■ **YOUR OBJECTIVE**
According to the final project lab handout, on what date is the final project writeup due?

■ **SOURCE PASSAGE**
Lab 8
Final project

Okay. Take a deep breath. You've finished the last official lab. Everything else you do in lab is almost completely up to you. You'll be writing your own problems, scheduling your own tasks, managing your own team, and running your own show. Good luck!

The final project lasts from now to the end of the semester. You'll be presenting your final project to the rest of the class starting December 7. I know it seems like a long time from now, but effectively, you'll only have 4 weeks to complete a full programming project. Don't leave it all to the end! Remember: REM sleep solves bugs. Leave yourself plenty of time to solve lots of bugs!

Final project milestones

Nov 4Idea fair (oral/written)
Nov 9Project plan (written/oral)
Nov 16Interfaces (oral)
Nov 23Face-stuffing algorithms (gastronomic)
Nov 30Demo day (oral)
Dec 7Start of final presenations (oral)
Dec 12Final project writeup due (written)

Project guidelines

Presentation in lab, Friday, November 4. Writeup due at the start of lab.

Your first assignment is to come up with an idea for a final project. Your idea must be your own, and should be creative, fun, potentially useful (this isn't a requirement), and above all, achievable in four weeks.

Furthermore, it must satisfy the following three rules:

  1. It must have some kind of graphical user interface. You can use Swing widgets completely, or a mix of Swing widgets and your own drawing area, or just your own drawing areas. We expect the majority of projects will involve a mix.

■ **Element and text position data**
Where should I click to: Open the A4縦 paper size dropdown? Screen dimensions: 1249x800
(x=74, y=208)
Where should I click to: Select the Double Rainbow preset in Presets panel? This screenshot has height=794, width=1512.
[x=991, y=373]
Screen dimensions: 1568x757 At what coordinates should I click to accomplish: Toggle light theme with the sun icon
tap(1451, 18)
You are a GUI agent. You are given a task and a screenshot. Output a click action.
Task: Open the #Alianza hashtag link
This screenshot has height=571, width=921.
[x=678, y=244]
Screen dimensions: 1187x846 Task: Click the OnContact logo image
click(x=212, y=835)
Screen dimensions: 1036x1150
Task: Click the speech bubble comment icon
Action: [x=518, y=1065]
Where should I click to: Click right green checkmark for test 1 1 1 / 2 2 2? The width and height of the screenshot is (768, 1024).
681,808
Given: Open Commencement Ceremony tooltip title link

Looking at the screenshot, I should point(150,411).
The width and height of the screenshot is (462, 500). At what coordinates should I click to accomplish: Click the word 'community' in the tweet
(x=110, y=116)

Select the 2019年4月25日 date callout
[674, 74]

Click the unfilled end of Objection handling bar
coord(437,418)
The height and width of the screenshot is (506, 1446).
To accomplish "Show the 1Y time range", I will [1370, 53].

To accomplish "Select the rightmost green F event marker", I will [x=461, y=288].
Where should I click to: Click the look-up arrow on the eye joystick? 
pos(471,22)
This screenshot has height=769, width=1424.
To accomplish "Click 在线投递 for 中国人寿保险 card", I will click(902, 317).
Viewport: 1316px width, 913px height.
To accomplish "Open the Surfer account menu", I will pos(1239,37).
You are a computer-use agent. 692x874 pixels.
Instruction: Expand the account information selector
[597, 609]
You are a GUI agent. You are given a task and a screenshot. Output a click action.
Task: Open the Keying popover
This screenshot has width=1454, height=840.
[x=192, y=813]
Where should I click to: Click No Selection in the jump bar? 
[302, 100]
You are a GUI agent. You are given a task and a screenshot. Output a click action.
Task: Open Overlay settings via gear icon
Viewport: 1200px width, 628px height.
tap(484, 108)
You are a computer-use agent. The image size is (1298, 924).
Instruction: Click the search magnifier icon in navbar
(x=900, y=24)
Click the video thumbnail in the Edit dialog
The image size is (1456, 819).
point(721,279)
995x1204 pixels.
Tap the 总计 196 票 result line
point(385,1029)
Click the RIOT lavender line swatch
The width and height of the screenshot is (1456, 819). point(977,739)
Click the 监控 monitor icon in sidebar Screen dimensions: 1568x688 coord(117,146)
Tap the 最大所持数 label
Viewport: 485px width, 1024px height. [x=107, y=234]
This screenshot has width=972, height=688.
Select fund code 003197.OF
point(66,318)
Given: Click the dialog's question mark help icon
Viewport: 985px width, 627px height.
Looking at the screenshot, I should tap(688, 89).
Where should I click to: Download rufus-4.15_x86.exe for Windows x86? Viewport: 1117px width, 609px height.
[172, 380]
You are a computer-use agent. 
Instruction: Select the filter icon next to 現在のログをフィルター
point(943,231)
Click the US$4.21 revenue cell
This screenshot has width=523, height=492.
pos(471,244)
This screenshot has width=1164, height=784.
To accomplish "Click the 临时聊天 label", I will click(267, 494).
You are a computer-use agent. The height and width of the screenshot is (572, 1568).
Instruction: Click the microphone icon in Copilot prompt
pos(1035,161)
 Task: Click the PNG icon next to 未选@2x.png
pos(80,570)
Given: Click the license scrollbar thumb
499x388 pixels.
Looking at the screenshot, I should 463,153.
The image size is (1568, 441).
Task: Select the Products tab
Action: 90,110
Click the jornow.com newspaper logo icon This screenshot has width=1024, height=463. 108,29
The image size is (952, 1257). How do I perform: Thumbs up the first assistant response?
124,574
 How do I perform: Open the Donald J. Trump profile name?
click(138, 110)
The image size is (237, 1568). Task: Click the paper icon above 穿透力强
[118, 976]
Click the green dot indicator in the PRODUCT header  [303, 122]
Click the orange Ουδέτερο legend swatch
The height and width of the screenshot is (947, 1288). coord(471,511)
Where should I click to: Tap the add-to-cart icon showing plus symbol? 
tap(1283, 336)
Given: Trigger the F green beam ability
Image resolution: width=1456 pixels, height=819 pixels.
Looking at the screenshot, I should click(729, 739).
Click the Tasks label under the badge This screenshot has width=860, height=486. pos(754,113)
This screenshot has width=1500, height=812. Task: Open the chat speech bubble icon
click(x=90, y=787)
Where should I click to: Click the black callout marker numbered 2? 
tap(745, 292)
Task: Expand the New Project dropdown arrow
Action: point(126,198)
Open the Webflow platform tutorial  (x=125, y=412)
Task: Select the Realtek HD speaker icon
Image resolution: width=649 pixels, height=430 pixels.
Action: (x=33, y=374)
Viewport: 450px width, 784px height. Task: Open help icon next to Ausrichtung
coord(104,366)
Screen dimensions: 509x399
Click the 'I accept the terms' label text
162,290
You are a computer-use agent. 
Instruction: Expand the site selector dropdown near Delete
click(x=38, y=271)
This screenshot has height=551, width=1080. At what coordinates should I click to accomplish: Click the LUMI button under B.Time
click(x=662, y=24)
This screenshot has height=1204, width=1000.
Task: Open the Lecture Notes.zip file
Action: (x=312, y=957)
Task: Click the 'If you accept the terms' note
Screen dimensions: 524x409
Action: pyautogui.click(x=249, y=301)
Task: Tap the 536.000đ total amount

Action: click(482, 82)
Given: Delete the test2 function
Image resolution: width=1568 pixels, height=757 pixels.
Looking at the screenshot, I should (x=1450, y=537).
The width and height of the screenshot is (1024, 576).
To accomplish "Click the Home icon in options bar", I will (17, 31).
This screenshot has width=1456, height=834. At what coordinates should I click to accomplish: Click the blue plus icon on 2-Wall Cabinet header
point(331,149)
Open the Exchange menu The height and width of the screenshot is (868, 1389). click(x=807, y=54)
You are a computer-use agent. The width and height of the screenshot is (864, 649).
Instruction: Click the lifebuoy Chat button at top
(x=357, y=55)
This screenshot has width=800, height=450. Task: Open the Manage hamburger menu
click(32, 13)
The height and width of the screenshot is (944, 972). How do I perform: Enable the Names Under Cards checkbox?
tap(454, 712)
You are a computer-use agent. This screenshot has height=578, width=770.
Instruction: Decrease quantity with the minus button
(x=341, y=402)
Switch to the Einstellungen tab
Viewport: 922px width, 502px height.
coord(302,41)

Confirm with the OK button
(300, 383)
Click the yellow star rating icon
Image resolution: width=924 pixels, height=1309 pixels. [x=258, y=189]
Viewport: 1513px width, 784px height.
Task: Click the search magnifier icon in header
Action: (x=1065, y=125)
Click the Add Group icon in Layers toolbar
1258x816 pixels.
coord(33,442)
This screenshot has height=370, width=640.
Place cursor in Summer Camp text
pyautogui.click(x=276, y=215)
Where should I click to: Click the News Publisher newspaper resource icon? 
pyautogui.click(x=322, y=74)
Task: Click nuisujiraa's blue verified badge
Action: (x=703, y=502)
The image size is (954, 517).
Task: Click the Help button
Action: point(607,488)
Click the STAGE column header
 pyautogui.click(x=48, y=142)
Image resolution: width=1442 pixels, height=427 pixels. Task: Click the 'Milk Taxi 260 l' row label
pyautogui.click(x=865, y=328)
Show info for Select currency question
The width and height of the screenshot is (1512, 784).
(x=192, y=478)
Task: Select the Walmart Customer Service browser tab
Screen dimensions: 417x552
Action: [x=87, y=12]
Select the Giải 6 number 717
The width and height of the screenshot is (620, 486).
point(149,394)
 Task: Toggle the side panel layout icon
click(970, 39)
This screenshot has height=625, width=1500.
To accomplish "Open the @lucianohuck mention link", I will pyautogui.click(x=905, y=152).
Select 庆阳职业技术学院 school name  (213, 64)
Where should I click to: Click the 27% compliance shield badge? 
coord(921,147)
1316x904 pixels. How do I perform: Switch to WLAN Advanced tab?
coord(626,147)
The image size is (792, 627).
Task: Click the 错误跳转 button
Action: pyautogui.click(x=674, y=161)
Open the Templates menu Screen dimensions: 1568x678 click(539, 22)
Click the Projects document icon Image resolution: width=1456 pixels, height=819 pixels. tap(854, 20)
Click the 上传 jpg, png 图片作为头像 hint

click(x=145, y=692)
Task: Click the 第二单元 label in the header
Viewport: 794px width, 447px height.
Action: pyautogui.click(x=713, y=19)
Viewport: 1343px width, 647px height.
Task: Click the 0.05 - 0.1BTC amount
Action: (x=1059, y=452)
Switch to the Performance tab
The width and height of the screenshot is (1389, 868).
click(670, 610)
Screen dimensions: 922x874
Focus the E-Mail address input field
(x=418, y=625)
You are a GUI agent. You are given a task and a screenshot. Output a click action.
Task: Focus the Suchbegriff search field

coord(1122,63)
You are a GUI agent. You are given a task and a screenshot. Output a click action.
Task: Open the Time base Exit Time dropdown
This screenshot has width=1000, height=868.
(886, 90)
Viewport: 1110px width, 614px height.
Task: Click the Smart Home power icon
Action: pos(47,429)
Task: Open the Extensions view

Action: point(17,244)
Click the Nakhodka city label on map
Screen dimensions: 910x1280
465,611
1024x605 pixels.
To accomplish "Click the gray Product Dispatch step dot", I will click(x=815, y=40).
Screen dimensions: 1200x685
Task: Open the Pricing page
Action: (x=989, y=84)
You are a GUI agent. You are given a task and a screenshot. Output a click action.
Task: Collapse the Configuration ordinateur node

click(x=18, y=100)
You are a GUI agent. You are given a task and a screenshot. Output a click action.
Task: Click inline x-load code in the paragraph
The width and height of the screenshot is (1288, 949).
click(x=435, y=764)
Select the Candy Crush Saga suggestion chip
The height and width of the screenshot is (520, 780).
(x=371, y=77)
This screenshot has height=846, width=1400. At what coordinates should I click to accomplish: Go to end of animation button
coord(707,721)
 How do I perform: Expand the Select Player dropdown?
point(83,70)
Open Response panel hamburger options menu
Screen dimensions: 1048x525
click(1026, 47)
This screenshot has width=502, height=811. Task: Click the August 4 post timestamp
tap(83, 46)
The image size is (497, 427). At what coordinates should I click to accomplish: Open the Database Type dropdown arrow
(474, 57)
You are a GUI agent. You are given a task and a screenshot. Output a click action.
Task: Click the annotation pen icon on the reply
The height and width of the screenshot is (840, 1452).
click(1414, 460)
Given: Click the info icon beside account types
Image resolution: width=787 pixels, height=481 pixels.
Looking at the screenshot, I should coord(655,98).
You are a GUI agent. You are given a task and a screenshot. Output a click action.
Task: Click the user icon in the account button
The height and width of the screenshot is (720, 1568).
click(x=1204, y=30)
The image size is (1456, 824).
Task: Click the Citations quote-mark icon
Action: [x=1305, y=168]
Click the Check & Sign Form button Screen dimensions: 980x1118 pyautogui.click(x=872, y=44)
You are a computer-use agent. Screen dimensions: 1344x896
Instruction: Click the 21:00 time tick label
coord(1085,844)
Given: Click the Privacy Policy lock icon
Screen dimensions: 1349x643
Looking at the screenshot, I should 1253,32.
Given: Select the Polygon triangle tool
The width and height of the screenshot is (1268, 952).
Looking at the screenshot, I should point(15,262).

■ **RESPONSE TO THE EXERCISE**
December 12